**TAREFA**:
Reescreva a parte do trecho sobre os Conselhos Escolares que vai de "O Conselho Escolar" a "escola propriamente dita.", inclusive, trocando "aprendizado" por "aprendizagem".

**TRECHO**:
..............................

É também a partir do final da década de 1980 e início da de 1990 que os
Conselhos Escolares começam a adquirir centralidade, não só no âmbito das
discussões pedagógicas, administrativas e financeiras, mas também no âmbito
das políticas governamentais e no campo da legislação educacional. A discussão
acerca da necessidade da criação e efetivação de Conselhos nas unidades escolares
vinculava-se à compreensão da importância da participação ativa dos diferentes
segmentos na vida da escola em seus diferentes processos educativos.
O Conselho Escolar configura-se, portanto, como órgão de representação
da comunidade escolar e, desse modo, visa à construção de uma cultura de
participação, constituindo-se em espaço de aprendizado do jogo político
democrático e de formação político-pedagógica. Por essa razão, a consolidação
dos Conselhos Escolares implica buscar a articulação efetiva entre os processos
pedagógicos, a organização da escola e o financiamento da educação e da
escola propriamente dita.

..............................

Registros de origem:
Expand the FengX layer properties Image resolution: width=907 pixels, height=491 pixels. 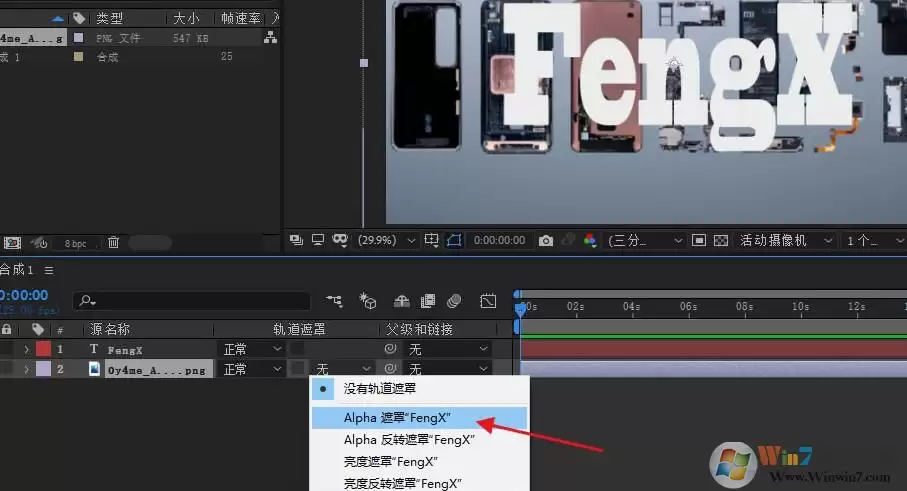point(26,349)
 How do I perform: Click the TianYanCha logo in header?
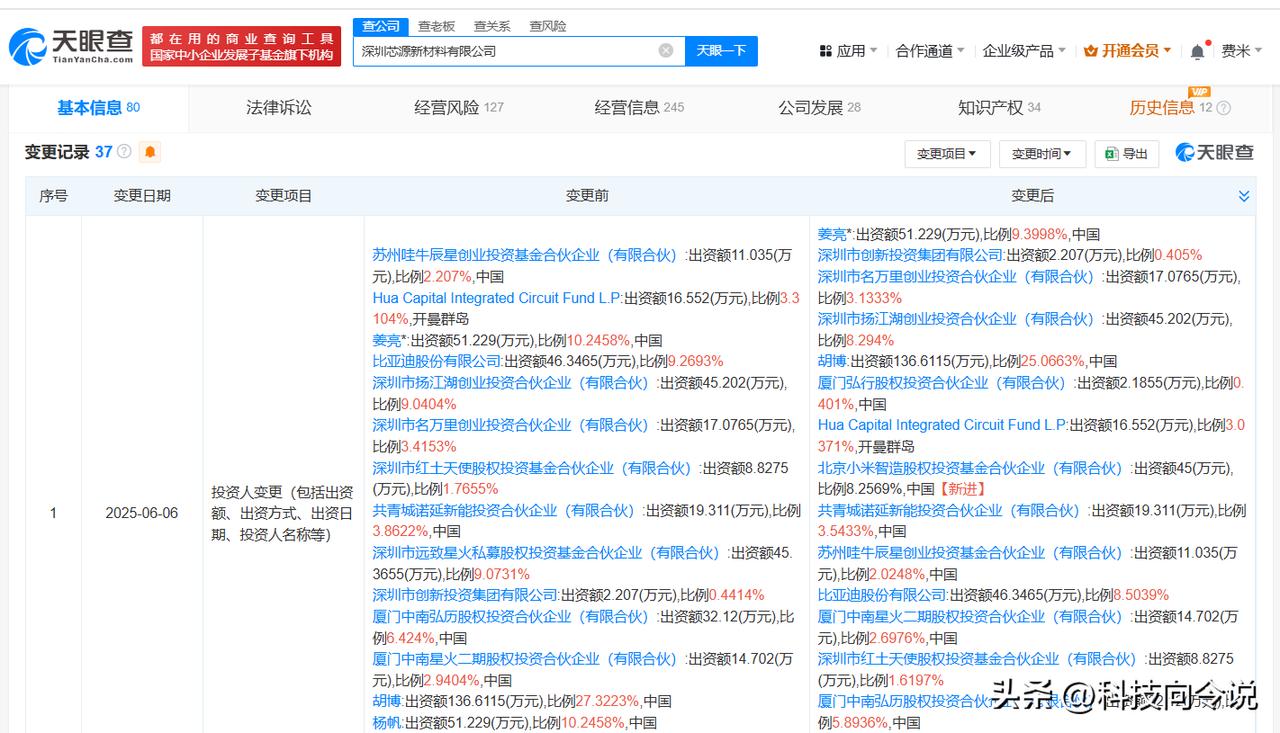(70, 46)
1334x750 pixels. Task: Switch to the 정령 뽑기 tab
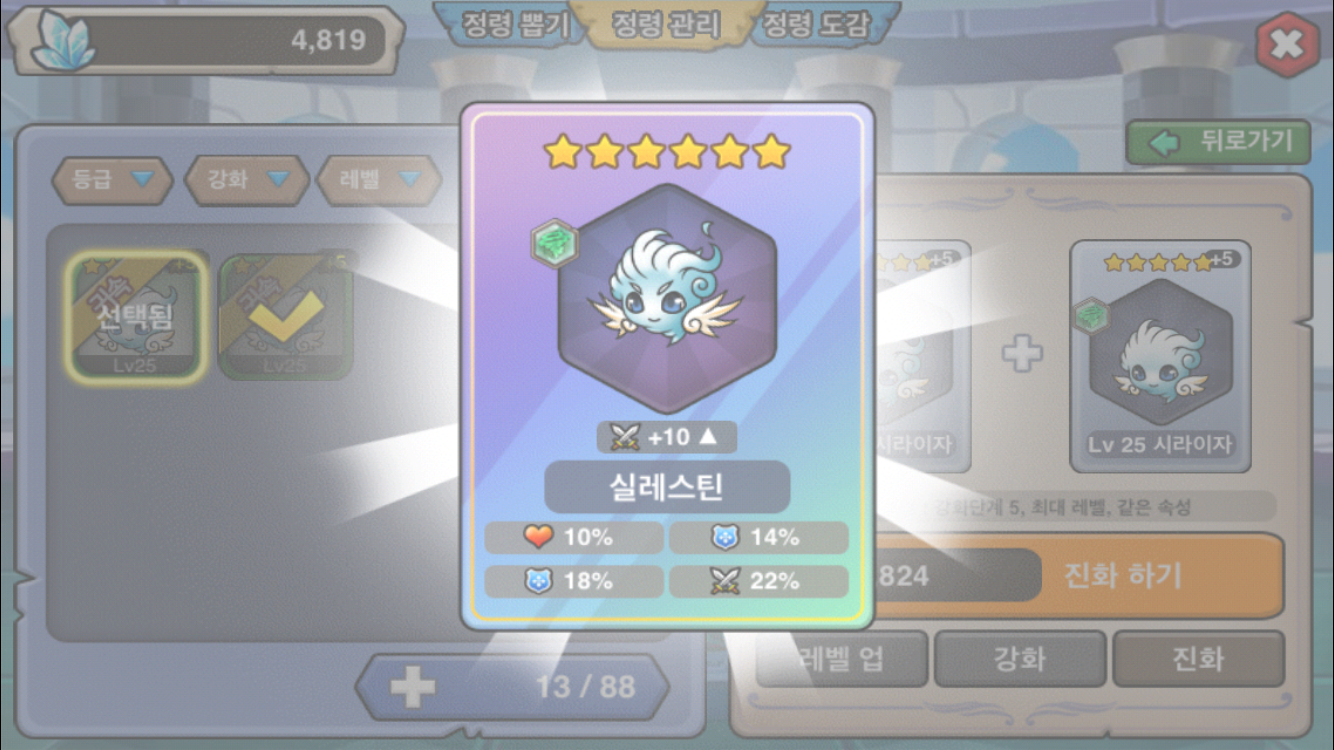514,24
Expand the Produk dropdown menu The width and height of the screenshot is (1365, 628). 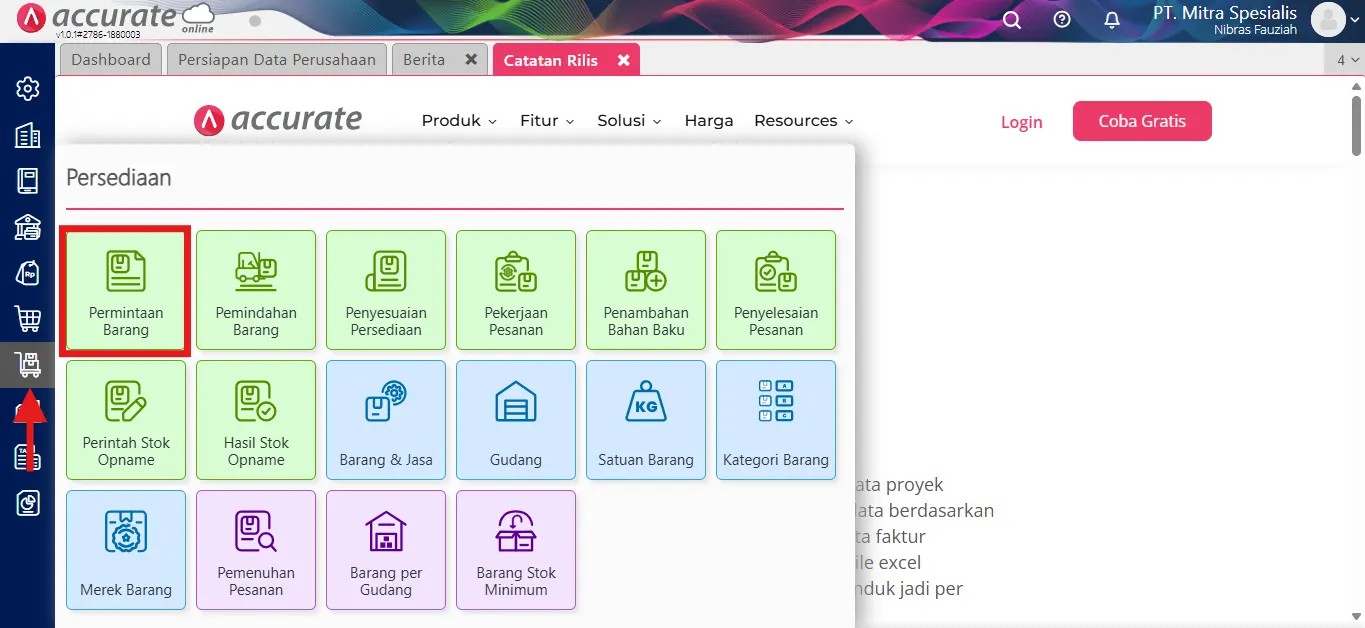tap(458, 120)
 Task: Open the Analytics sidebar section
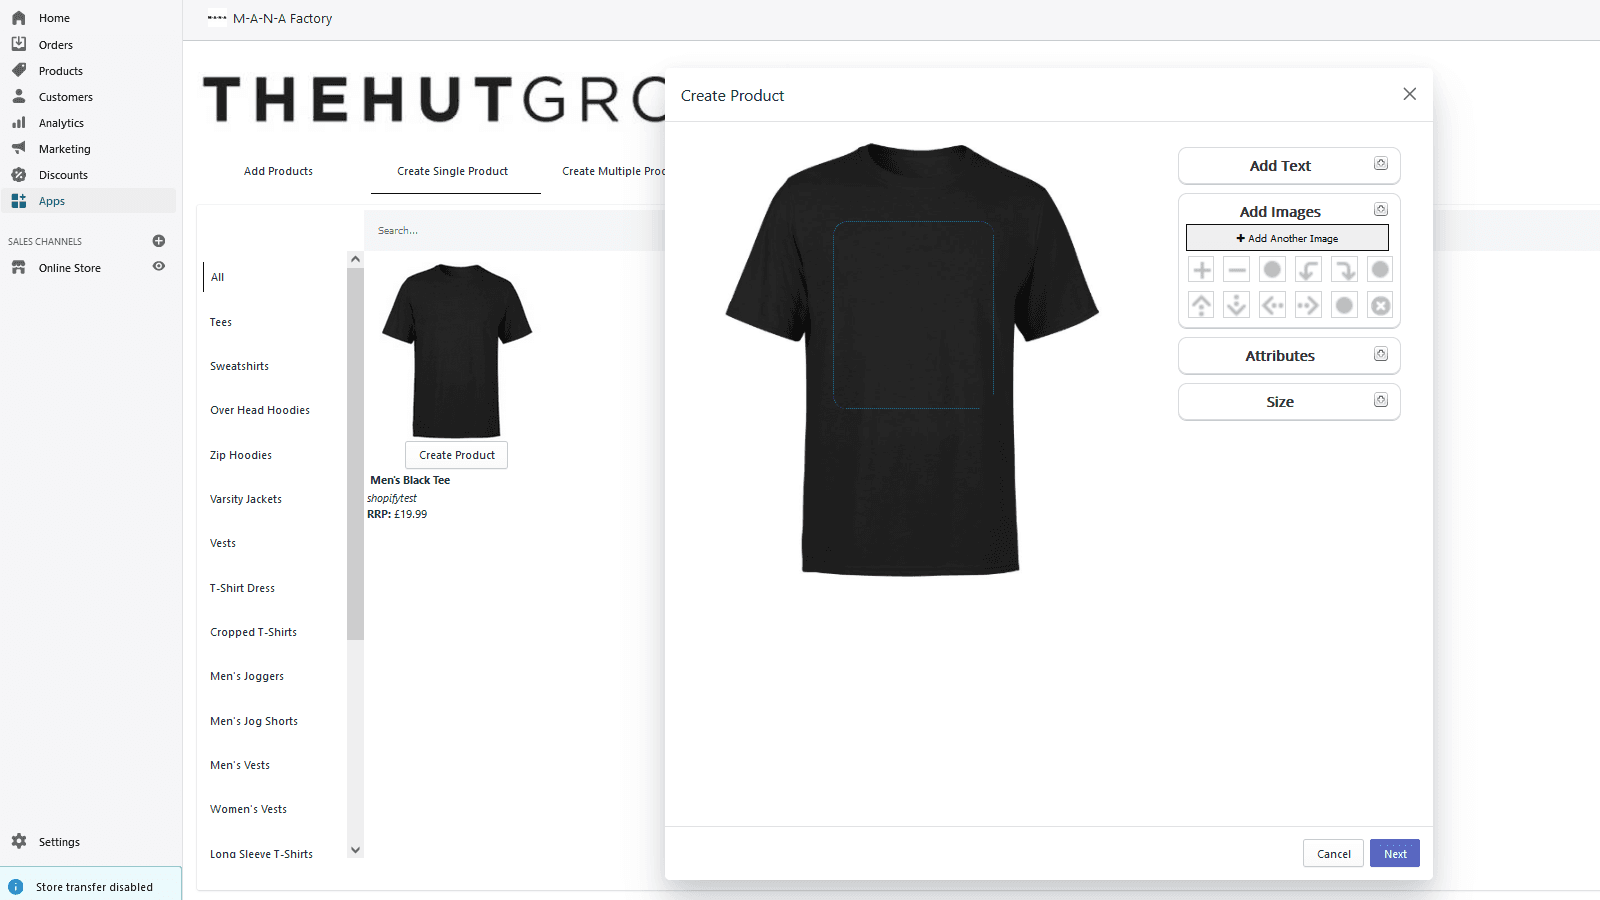(60, 122)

..............................

**RESPOSTA DA TAREFA**:
O Conselho Escolar configura-se, portanto, como órgão de representação
da comunidade escolar e, desse modo, visa à construção de uma cultura de
participação, constituindo-se em espaço de aprendizagem do jogo político
democrático e de formação político-pedagógica. Por essa razão, a consolidação
dos Conselhos Escolares implica buscar a articulação efetiva entre os processos
pedagógicos, a organização da escola e o financiamento da educação e da
escola propriamente dita.